╭─ Data listing

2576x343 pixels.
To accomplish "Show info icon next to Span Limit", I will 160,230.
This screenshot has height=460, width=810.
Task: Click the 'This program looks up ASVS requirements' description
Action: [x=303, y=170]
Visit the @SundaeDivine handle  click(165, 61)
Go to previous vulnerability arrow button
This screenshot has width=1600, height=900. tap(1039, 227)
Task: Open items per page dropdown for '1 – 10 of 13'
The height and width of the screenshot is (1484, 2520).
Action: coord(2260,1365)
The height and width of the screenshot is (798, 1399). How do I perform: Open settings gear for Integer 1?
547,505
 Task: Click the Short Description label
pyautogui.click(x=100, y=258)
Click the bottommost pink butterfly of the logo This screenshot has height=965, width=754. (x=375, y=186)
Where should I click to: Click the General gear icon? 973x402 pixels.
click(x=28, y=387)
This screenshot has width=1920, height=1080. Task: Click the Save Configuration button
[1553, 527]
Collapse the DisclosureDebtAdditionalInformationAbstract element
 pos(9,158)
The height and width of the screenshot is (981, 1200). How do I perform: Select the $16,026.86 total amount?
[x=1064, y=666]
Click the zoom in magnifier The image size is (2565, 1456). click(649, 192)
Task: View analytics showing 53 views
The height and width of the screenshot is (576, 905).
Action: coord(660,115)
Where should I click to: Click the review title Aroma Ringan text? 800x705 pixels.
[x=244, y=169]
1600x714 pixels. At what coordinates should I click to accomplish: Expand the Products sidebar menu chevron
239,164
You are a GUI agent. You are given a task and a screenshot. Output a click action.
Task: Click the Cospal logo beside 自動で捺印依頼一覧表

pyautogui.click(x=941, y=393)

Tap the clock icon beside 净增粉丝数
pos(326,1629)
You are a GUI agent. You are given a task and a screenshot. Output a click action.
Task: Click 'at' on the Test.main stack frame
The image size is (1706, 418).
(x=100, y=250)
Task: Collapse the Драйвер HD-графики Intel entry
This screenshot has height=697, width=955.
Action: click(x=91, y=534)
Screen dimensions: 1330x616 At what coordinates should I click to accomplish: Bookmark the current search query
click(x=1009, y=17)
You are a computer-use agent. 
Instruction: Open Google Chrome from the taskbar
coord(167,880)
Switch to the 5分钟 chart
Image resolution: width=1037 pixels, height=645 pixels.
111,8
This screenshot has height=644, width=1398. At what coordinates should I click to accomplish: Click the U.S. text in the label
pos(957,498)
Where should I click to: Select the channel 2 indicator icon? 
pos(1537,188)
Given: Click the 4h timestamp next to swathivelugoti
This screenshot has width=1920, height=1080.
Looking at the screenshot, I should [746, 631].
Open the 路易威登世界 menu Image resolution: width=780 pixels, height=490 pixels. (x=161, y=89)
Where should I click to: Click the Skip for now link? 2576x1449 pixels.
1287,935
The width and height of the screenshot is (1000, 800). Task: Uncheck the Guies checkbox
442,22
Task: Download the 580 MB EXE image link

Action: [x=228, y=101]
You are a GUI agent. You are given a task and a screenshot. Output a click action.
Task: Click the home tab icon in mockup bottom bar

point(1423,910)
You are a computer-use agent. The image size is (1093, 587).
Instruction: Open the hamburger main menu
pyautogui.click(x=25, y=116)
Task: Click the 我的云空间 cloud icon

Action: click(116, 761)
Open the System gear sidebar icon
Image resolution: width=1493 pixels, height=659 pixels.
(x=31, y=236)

╰─

◆ **Stated goal**
Copy all of the data above, line for line, with no changes.

◆ **Finished answer**
2576x343 pixels.
To accomplish "Show info icon next to Span Limit", I will 160,230.
This screenshot has height=460, width=810.
Task: Click the 'This program looks up ASVS requirements' description
Action: [x=303, y=170]
Visit the @SundaeDivine handle  click(165, 61)
Go to previous vulnerability arrow button
This screenshot has width=1600, height=900. tap(1039, 227)
Task: Open items per page dropdown for '1 – 10 of 13'
The height and width of the screenshot is (1484, 2520).
Action: coord(2260,1365)
The height and width of the screenshot is (798, 1399). How do I perform: Open settings gear for Integer 1?
547,505
 Task: Click the Short Description label
pyautogui.click(x=100, y=258)
Click the bottommost pink butterfly of the logo This screenshot has height=965, width=754. (x=375, y=186)
Where should I click to: Click the General gear icon? 973x402 pixels.
click(x=28, y=387)
This screenshot has width=1920, height=1080. Task: Click the Save Configuration button
[1553, 527]
Collapse the DisclosureDebtAdditionalInformationAbstract element
 pos(9,158)
The height and width of the screenshot is (981, 1200). How do I perform: Select the $16,026.86 total amount?
[x=1064, y=666]
Click the zoom in magnifier The image size is (2565, 1456). click(649, 192)
Task: View analytics showing 53 views
The height and width of the screenshot is (576, 905).
Action: coord(660,115)
Where should I click to: Click the review title Aroma Ringan text? 800x705 pixels.
[x=244, y=169]
1600x714 pixels. At what coordinates should I click to accomplish: Expand the Products sidebar menu chevron
239,164
You are a GUI agent. You are given a task and a screenshot. Output a click action.
Task: Click the Cospal logo beside 自動で捺印依頼一覧表

pyautogui.click(x=941, y=393)

Tap the clock icon beside 净增粉丝数
pos(326,1629)
You are a GUI agent. You are given a task and a screenshot. Output a click action.
Task: Click 'at' on the Test.main stack frame
The image size is (1706, 418).
(x=100, y=250)
Task: Collapse the Драйвер HD-графики Intel entry
This screenshot has height=697, width=955.
Action: click(x=91, y=534)
Screen dimensions: 1330x616 At what coordinates should I click to accomplish: Bookmark the current search query
click(x=1009, y=17)
You are a computer-use agent. 
Instruction: Open Google Chrome from the taskbar
coord(167,880)
Switch to the 5分钟 chart
Image resolution: width=1037 pixels, height=645 pixels.
111,8
This screenshot has height=644, width=1398. At what coordinates should I click to accomplish: Click the U.S. text in the label
pos(957,498)
Where should I click to: Select the channel 2 indicator icon? 
pos(1537,188)
Given: Click the 4h timestamp next to swathivelugoti
This screenshot has width=1920, height=1080.
Looking at the screenshot, I should [746, 631].
Open the 路易威登世界 menu Image resolution: width=780 pixels, height=490 pixels. (x=161, y=89)
Where should I click to: Click the Skip for now link? 2576x1449 pixels.
1287,935
The width and height of the screenshot is (1000, 800). Task: Uncheck the Guies checkbox
442,22
Task: Download the 580 MB EXE image link

Action: [x=228, y=101]
You are a GUI agent. You are given a task and a screenshot. Output a click action.
Task: Click the home tab icon in mockup bottom bar

point(1423,910)
You are a computer-use agent. The image size is (1093, 587).
Instruction: Open the hamburger main menu
pyautogui.click(x=25, y=116)
Task: Click the 我的云空间 cloud icon

Action: click(116, 761)
Open the System gear sidebar icon
Image resolution: width=1493 pixels, height=659 pixels.
(x=31, y=236)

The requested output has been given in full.